Indeed, fuel economy has become paramount in buying a new car especially in the Philippines. With many automotive manufacturers advertising impressive fuel economy figures, one question exists: “Are these figures as strong in real-life as they are on paper?”
To settle this, the Car Awards Group Inc. (CAGI) came up with their own method to test fuel economy called the Fuel Economy Benchmark (FEB).
There are several ways to determine a vehicle’s fuel economy, and the most globally-accepted ways include those conducted by the EPA, and methods like the NEDC and the Japanese 10/15 Cycle. But these vaguely reflect the Philippine setting, including locally-available models, varied local road and weather conditions, and driving behaviors.
That’s why here in the Philippines, fuel economy runs are the common methods of testing. However, critics argue that long distance drives don’t represent the daily driving habits of Filipino motorists. Driving on public roads also does not produce the same result twice due to factors such as weather, temperature, and traffic volume.
CAGI also claims that the commonly used “brim-to-brim” full-tank method also has its flaws. Here, test vehicles are filled to the brim before and after the run to determine the amount of fuel consumed.
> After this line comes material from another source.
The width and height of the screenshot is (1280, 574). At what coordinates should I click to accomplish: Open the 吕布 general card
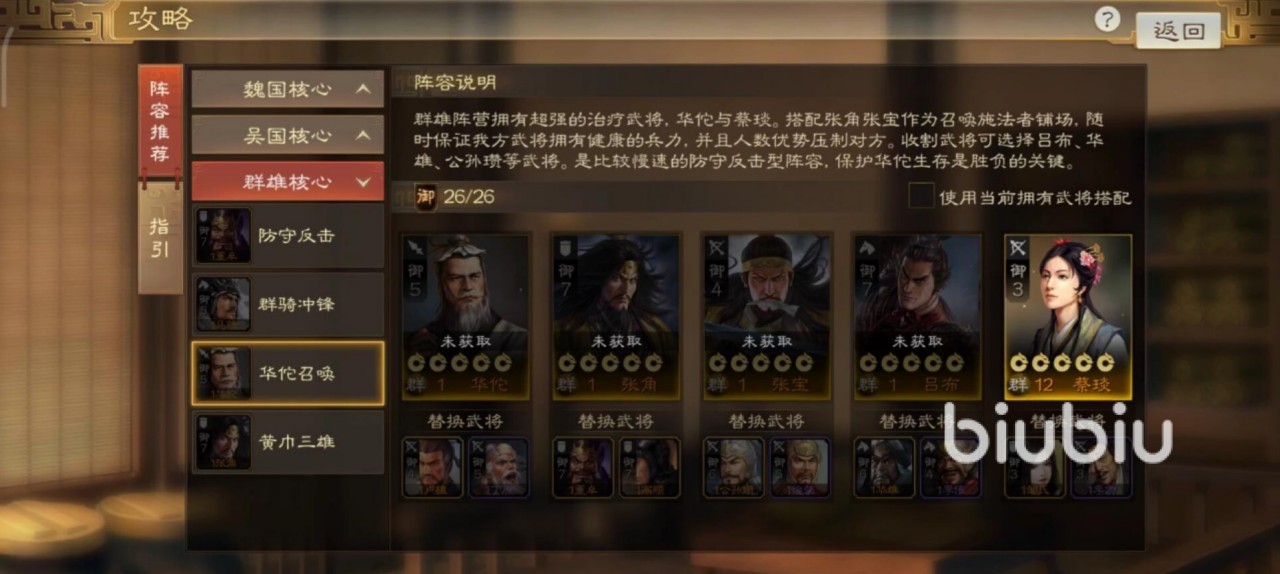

This method cannot take into account variables such as air pockets in the fuel tank, fuel expansion due to temperature change, and fuel evaporation.
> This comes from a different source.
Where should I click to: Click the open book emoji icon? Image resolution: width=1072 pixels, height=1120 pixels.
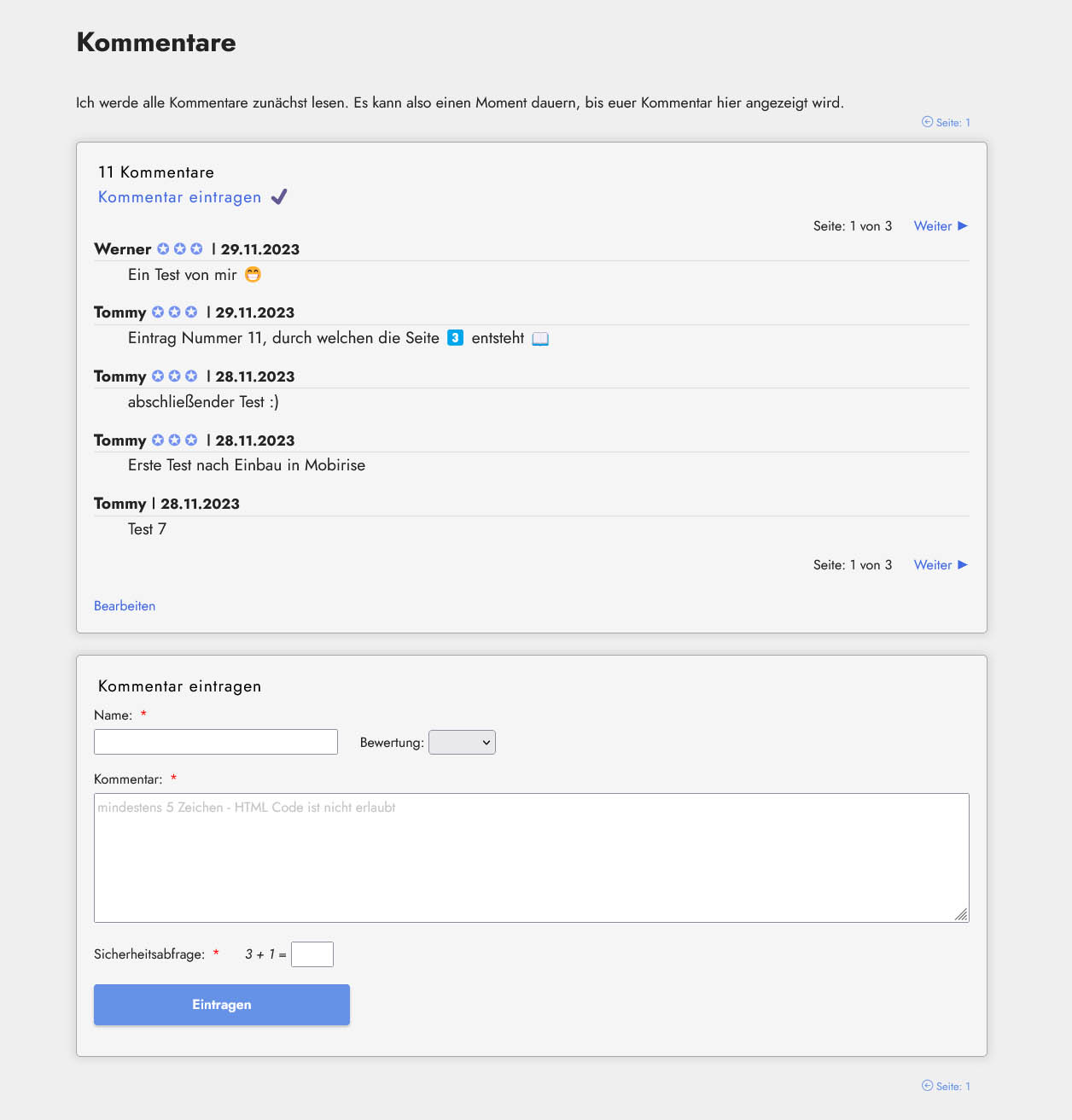click(x=540, y=339)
Fuel Economy Benchmark (FEB)
To get around these issues, CAGI conducted their own test on a closed course at the Clark International Speedway (CIS). There they simulated urban traffic conditions with target speeds, specified acceleration rates, and braking zones to produce consistent and replicable results. Real world situations such as traffic stops, high speed stretches, and low speed crawls were also part of the test. And instead of measuring by fuel volume, this method uses vehicle weight to determine how much fuel was used before and after the test, thus eliminating factors that would otherwise alter the data.
All 19 vehicles from 8 manufacturers that participated in the test were then driven by a group of professional drivers, headed by Formula 3 champion Pepon Marave.
Proving the validity of the results, CAGI cited that the test produced numbers that were close to city driving fuel economy figures advertised for each car. Aside from fuel efficiency ratings, this test can also test products such as fuel-saving devices, tires, lubricants, and more.
CAGI Fuel Economy Benchmark (FEB) Test Results
- BYD F5 A/T | 8.4 km/l
- BYD L3 M/T | 9.4 km/l
- Chevrolet Spark 1.0L A/T | 7.0 km/l
- Chevrolet Spin 1.3L M/T diesel | 12.2 km/l
- Chevrolet Trailblazer A/T diesel | 6.3 km/l
- Ford Fiesta EcoBoost SportShift | 9.3 km/l
- Foton Thunder 4x2 | 5.5 km/l
- Foton Thunder 4x4 | 4.7 km/l
- Foton Tornado M/T | 8.8 km/l
- Foton Traveller M/T | 6.0 km/l
- Kia Rio M/T | 10.5 km/l
- Kia Sportage A/T FWD | 8.5 km/l
- Mazda 6 | 7.2 km/l
- Mazda CX-5 | 6.9 km/l
- Mitsubishi Lancer 1.6L GLX M/T | 9.8 km/l
- Mitsubishi Mirage G4 M/T | 11.1 km/l
- Mitsubishi Mirage GLS CVT | 11.1 km/l
- Toyota Vios 1.3E M/T | 10.5 km/l
- Toyota Vios 1.3E A/T | 8.4 km/l
While the results of this method can still be affected by several external factors, it minimizes the number of variables that would otherwise affect the results. And in the pursuit of accuracy between what is advertised and what is real, this is as close as we can get… for now.